Abilities are data contracts
The strawberry counting guide is valuable because it makes the ability concrete. The task is not magic reasoning; it is a generated conversation pattern, a target behavior, and a training stage that teaches nanochat to approach a narrow problem in a repeatable way.
The guide uses synthetic conversations, prompt variation, explicit spelling, and a Python double-check to teach a small model a behavior it was bad at. That is the right mental model for small specialists: the ability is a data contract with examples, triggers, target outputs, and failure modes.
Tokenization is not incidental
The guide explicitly breaks words into characters because tokenization hides the thing the model must count. That maps directly to the RPG-state experiment: the labels, delimiters, and status channels are not superficial formatting. They are the model's interface to the world.
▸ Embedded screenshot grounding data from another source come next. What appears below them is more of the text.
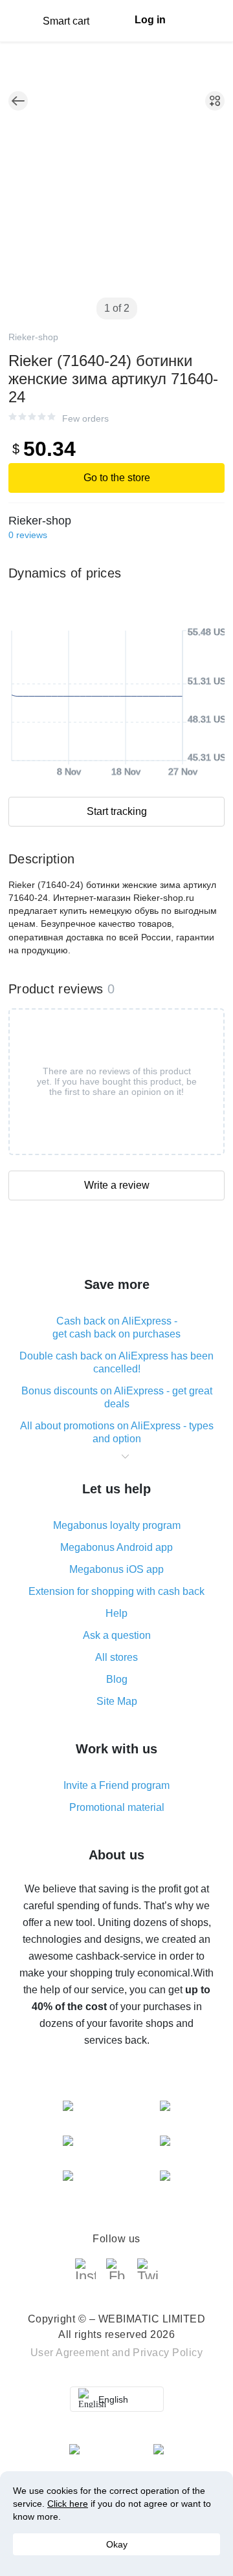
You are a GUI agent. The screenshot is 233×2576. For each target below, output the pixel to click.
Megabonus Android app (116, 1547)
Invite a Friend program (116, 1785)
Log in (150, 19)
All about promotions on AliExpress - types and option (117, 1432)
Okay (117, 2544)
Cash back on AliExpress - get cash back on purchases (116, 1327)
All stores (116, 1657)
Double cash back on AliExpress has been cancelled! (116, 1362)
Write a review (117, 1185)
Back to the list (18, 101)
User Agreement (69, 2352)
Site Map (116, 1701)
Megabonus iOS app (116, 1569)
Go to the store (116, 477)
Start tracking (117, 811)
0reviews (27, 535)
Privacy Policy (168, 2352)
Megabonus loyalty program (117, 1525)
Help (116, 1613)
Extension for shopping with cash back (116, 1591)
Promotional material (116, 1807)
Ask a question (117, 1635)
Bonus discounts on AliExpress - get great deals (116, 1397)
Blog (117, 1679)
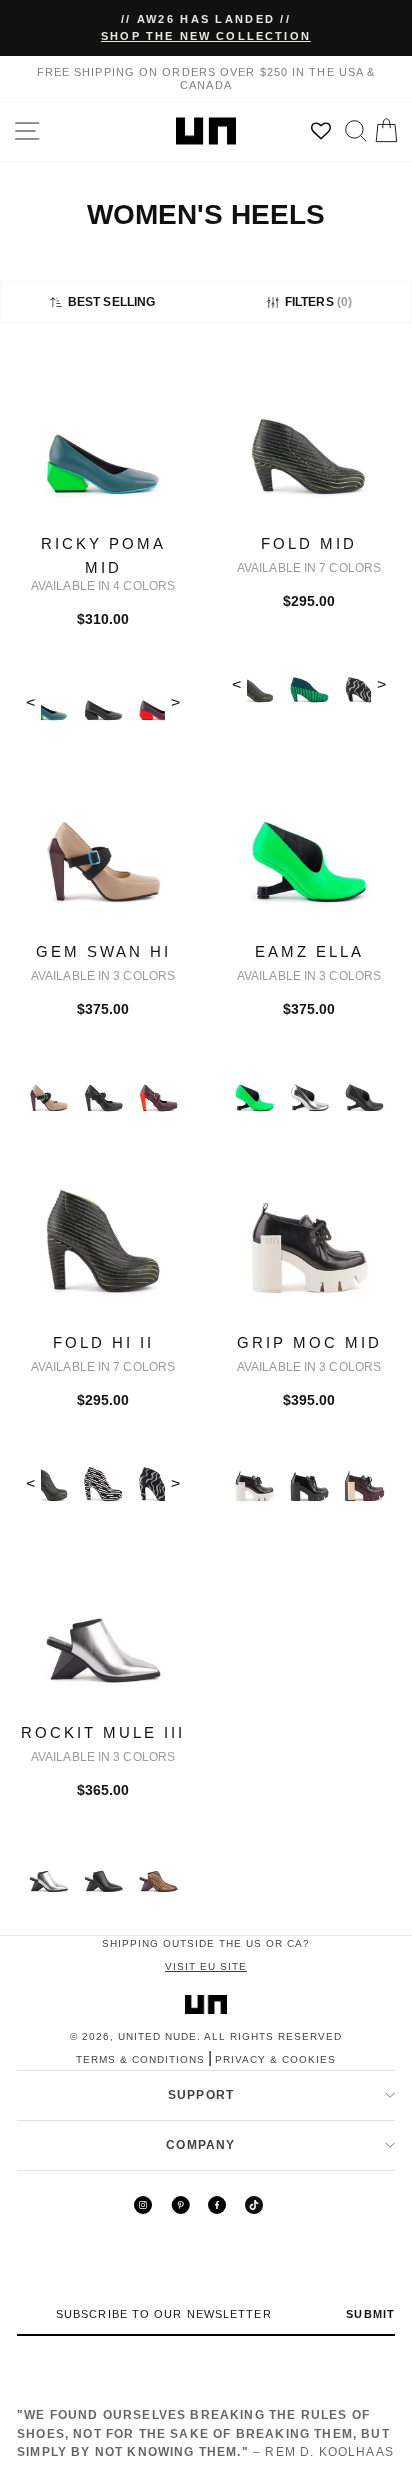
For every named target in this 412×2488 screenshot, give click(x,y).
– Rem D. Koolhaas (205, 2433)
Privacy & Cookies (275, 2059)
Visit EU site (206, 1966)
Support (201, 2095)
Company (200, 2145)
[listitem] (103, 559)
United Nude (157, 2036)
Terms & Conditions (140, 2059)
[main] (206, 1145)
When tiny models fail, the failure often looks like intelligence drifting. Underneath, it is frequently an interface problem: fuzzy tokens, overloaded labels, missing negative examples, or a task shape that does not make the right intermediate state visible.
Identity is also trainable behavior
The identity guide shows the same pattern applied to persona and self-description. Karpathy describes generating synthetic multi-turn conversations and mixing them into midtraining and SFT so nanochat learns what it is supposed to know about itself.
That is not just flavor. In applied systems, identity includes tool boundaries, refusal style, domain commitments, and what the assistant should claim or avoid claiming. For small models, those behaviors should be trained and evaluated like any other ability.
How this loops back to the pico model
The RPG experiment is an ability-training problem wearing a game costume. The model is not learning everything about games. It is learning a narrow transition grammar and then revealing where the grammar is under-specified.
- Generate targeted examples: cover each action, status, cooldown, and boundary case.
- Vary triggers without blurring labels: prompt diversity helps; semantic drift hurts.
- Train recovery, not just success: malformed states and contradictory inputs belong in the eval set.
- Keep the output contract inspectable: a tiny model is only useful if failures are easy to spot.